=== Section Start ===

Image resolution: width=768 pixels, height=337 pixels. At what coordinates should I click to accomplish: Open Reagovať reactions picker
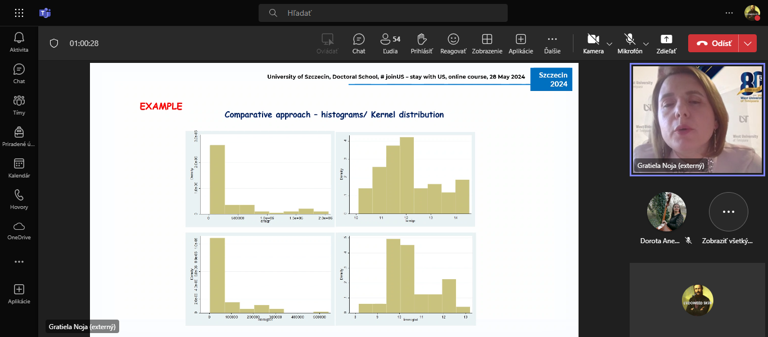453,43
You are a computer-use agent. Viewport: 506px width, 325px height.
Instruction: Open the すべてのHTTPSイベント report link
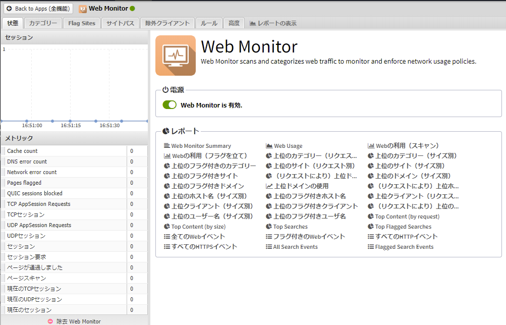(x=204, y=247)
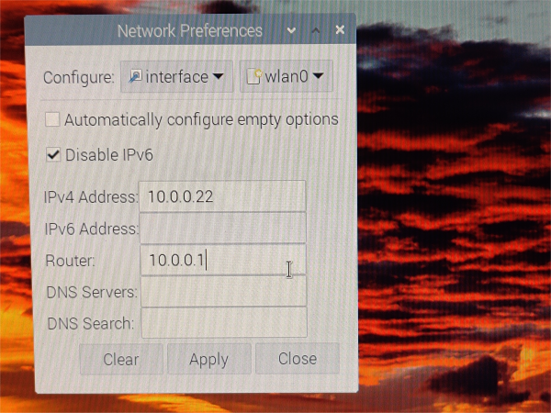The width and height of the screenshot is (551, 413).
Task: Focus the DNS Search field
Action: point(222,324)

=== Section End ===

#### WORK REQUEST
An exact reproduction of the lines from the line containing "Instruction: Open the" through the end of the listing above is needed; pictures stay out.

#### OUTPUT
Instruction: Open the すべてのHTTPSイベント report link
(x=204, y=247)
The width and height of the screenshot is (551, 413).
Task: Focus the DNS Search field
Action: point(222,324)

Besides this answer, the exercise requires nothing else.